(Text and item location entries)
--------------------------------------------------

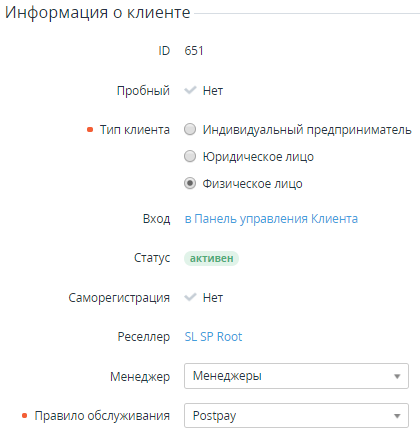Screen dimensions: 420x435
Task: Click the Реселлер field label
Action: coord(144,337)
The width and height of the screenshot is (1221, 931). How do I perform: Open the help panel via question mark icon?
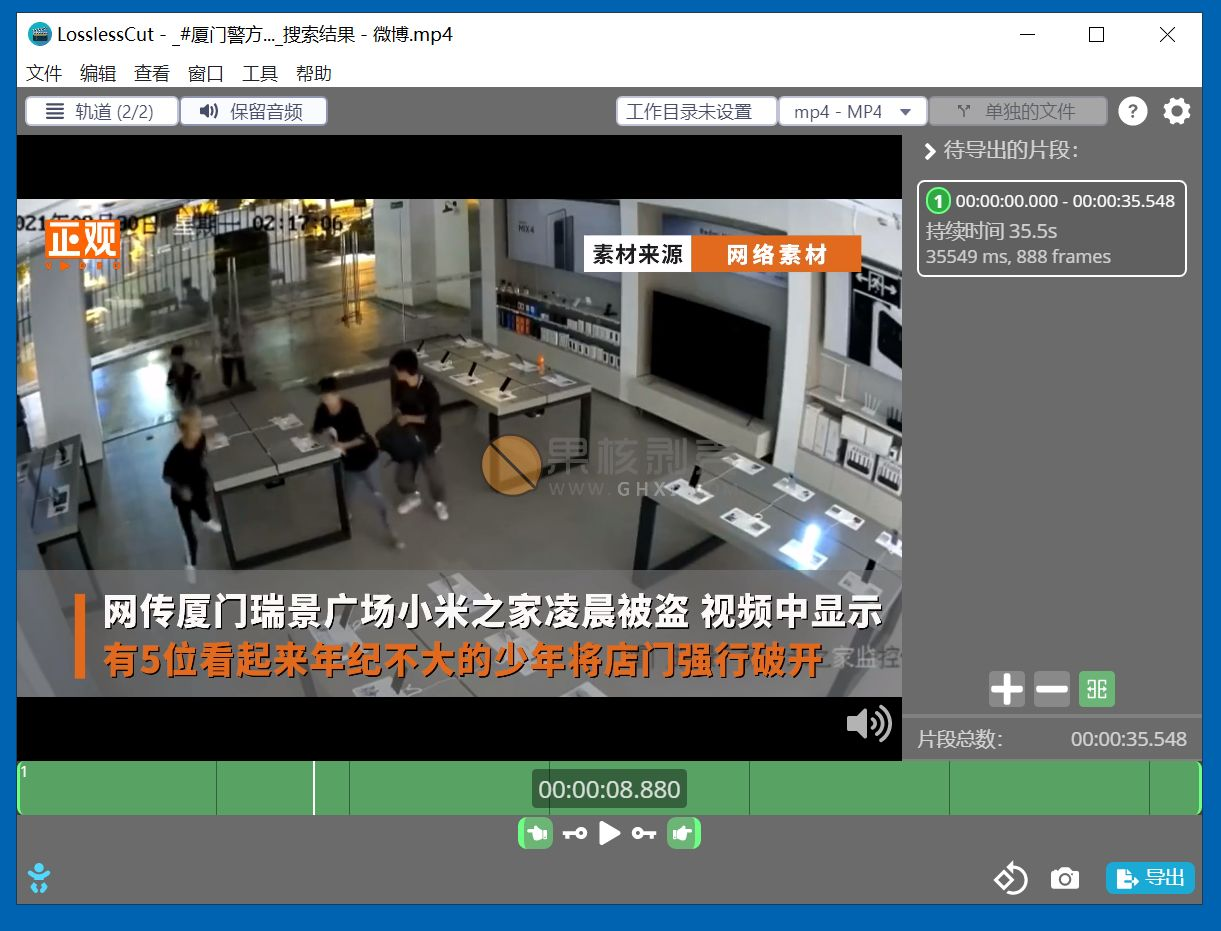coord(1132,111)
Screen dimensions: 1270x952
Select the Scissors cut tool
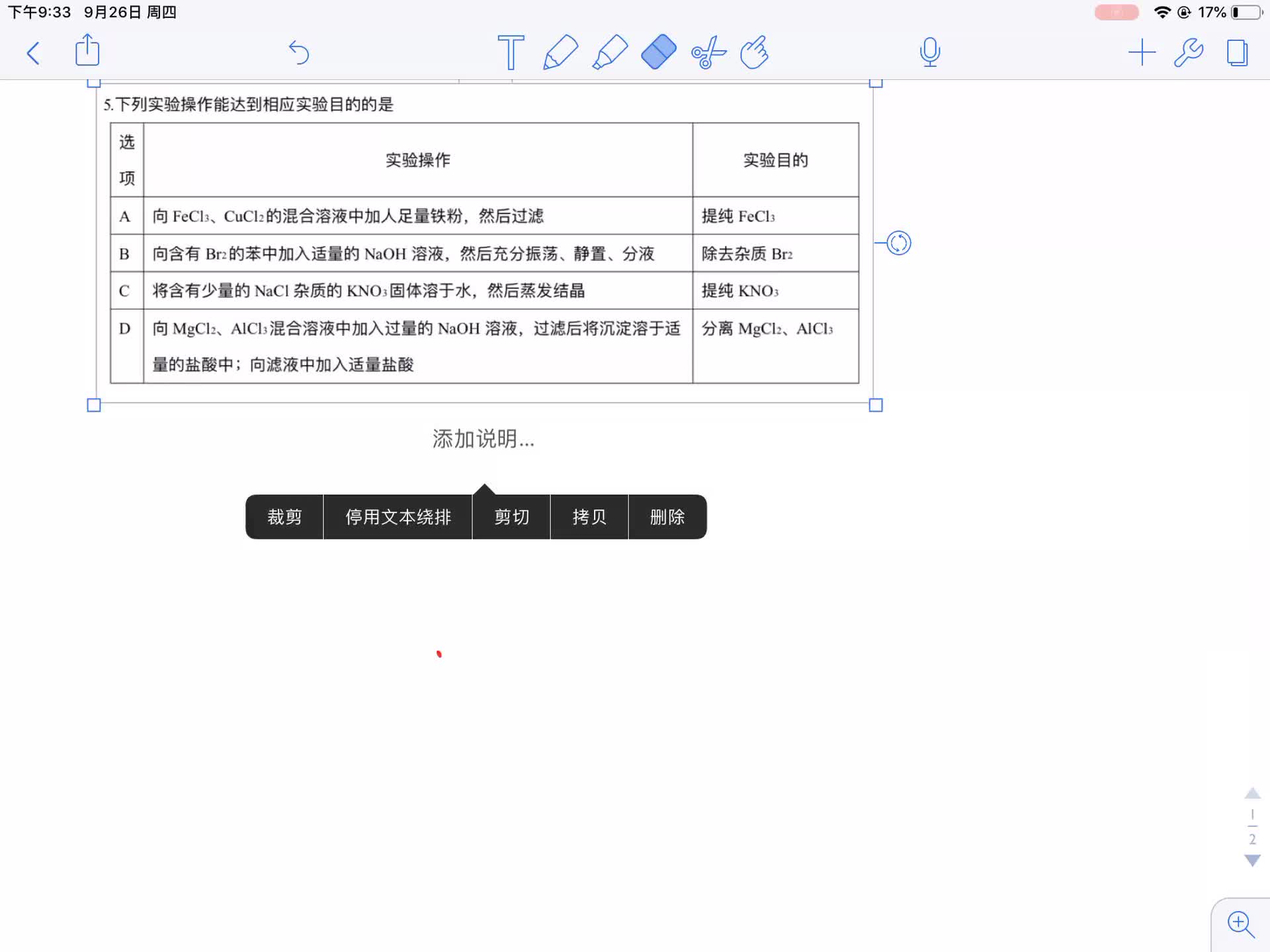708,52
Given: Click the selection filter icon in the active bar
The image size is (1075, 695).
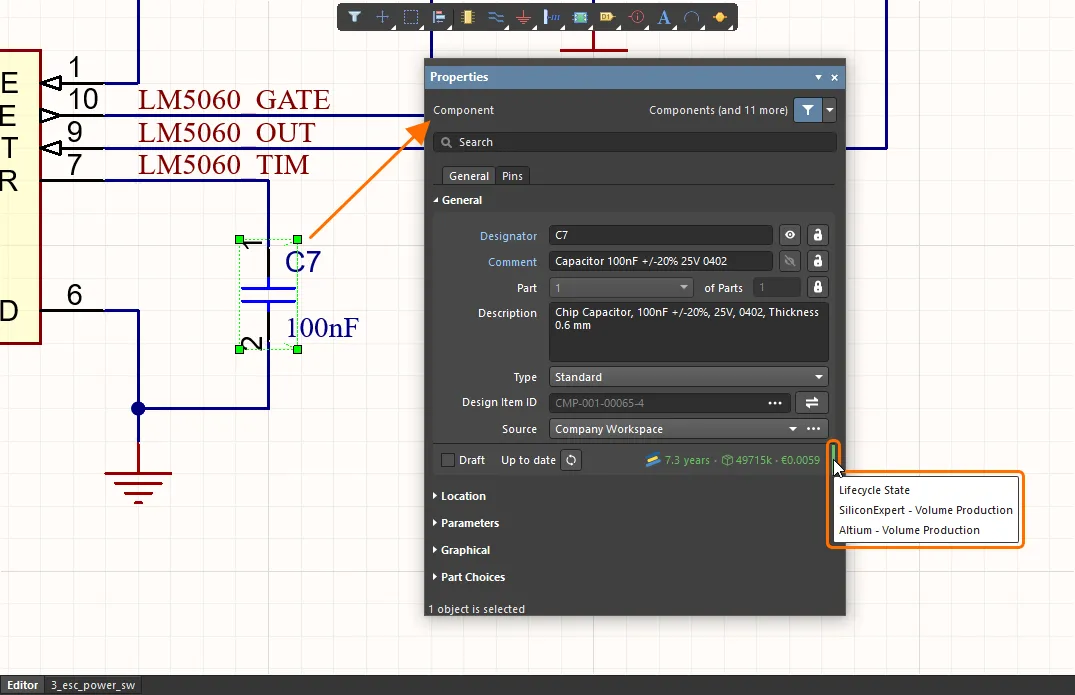Looking at the screenshot, I should tap(355, 17).
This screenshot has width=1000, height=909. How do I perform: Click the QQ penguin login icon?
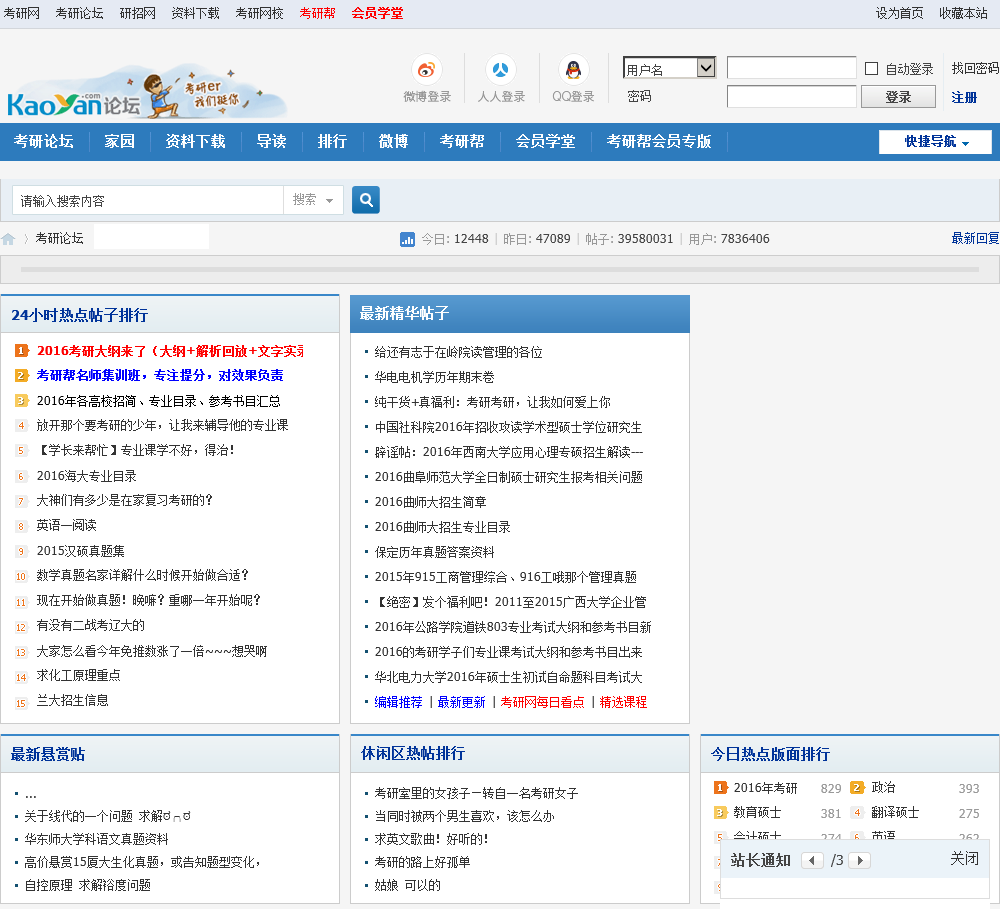[x=573, y=70]
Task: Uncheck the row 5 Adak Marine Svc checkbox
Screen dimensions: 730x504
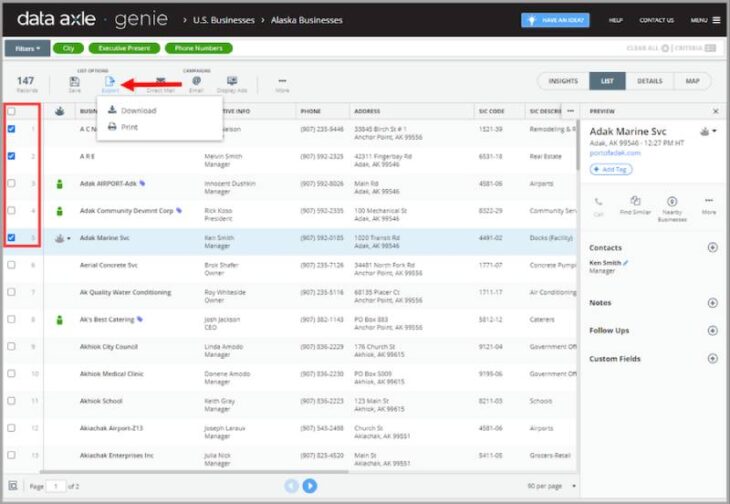Action: coord(12,238)

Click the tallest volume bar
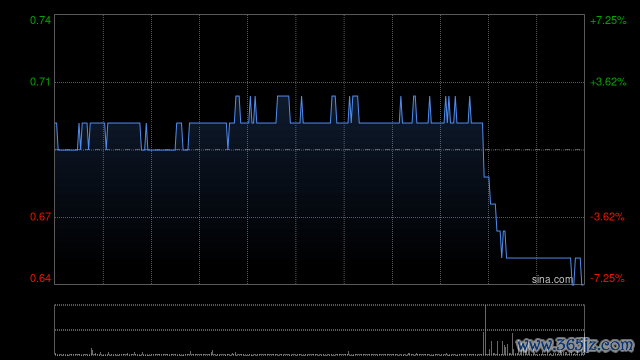(x=485, y=330)
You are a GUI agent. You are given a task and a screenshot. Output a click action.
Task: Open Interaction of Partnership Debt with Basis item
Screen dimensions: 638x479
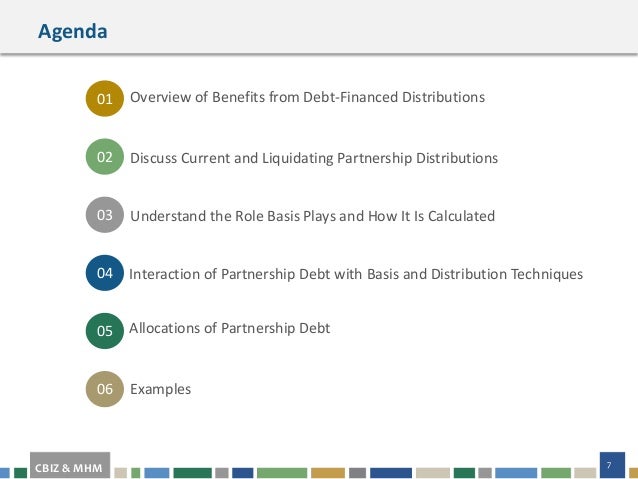pos(356,274)
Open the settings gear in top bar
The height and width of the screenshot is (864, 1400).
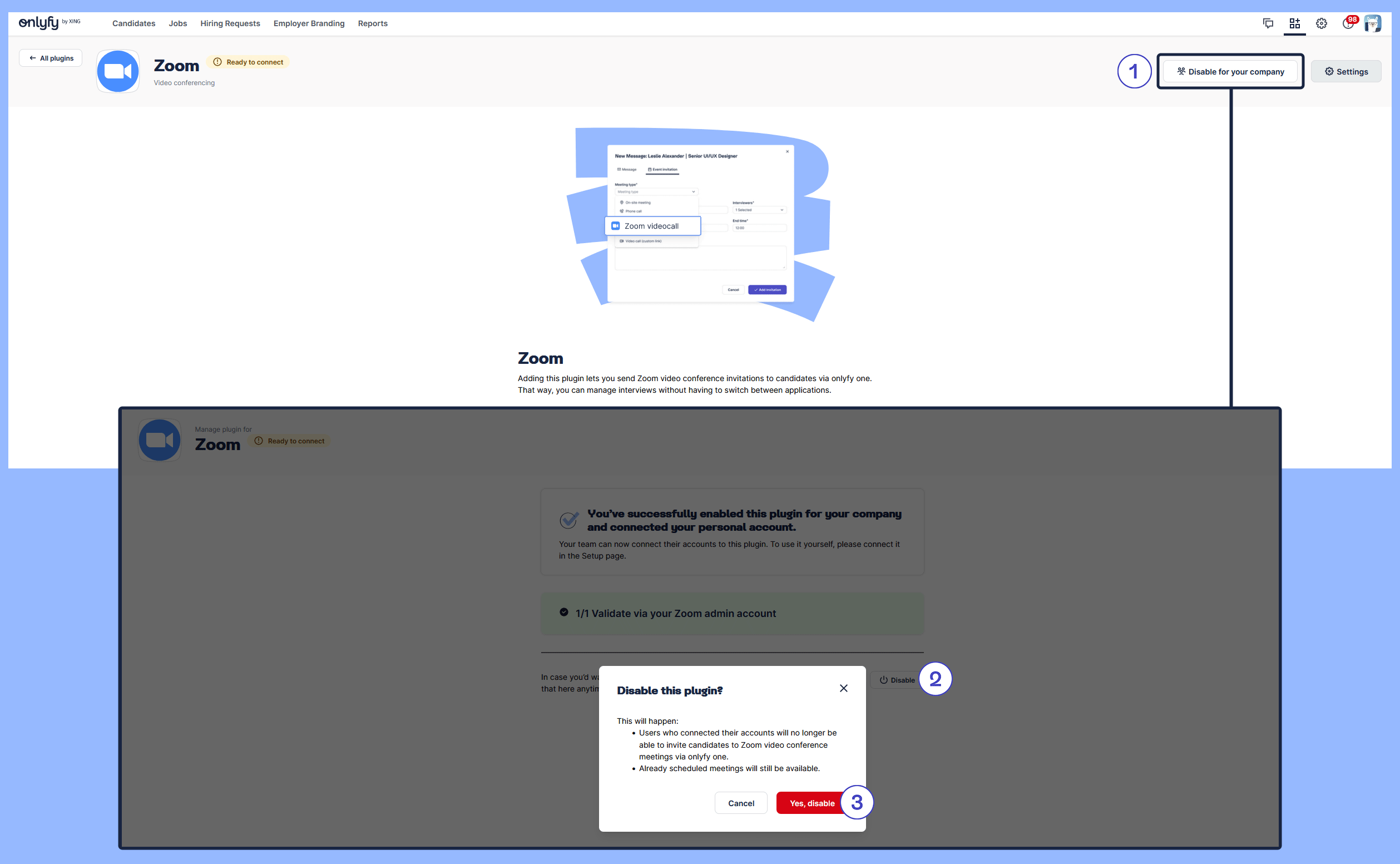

--------------------------------------------------

--- Objective ---
Retype every line of the records above character for character, omitting the pictures.

--- Final result ---
Screen dimensions: 420x435
Task: Click the Реселлер field label
Action: coord(144,337)
The width and height of the screenshot is (1221, 931). How do I perform: Open the help panel via question mark icon?
coord(1132,111)
Screen dimensions: 1270x952
Select the Scissors cut tool
708,52
Given: Click the selection filter icon in the active bar
The image size is (1075, 695).
Looking at the screenshot, I should tap(355, 17).
This screenshot has width=1000, height=909. How do I perform: Click the QQ penguin login icon?
[x=573, y=70]
Task: Uncheck the row 5 Adak Marine Svc checkbox
Screen dimensions: 730x504
Action: coord(12,238)

Click the tallest volume bar
(x=485, y=330)
You are a GUI agent. You are given a task and a screenshot. Output a click action.
Task: Open Interaction of Partnership Debt with Basis item
Screen dimensions: 638x479
pos(356,274)
Open the settings gear in top bar
The height and width of the screenshot is (864, 1400).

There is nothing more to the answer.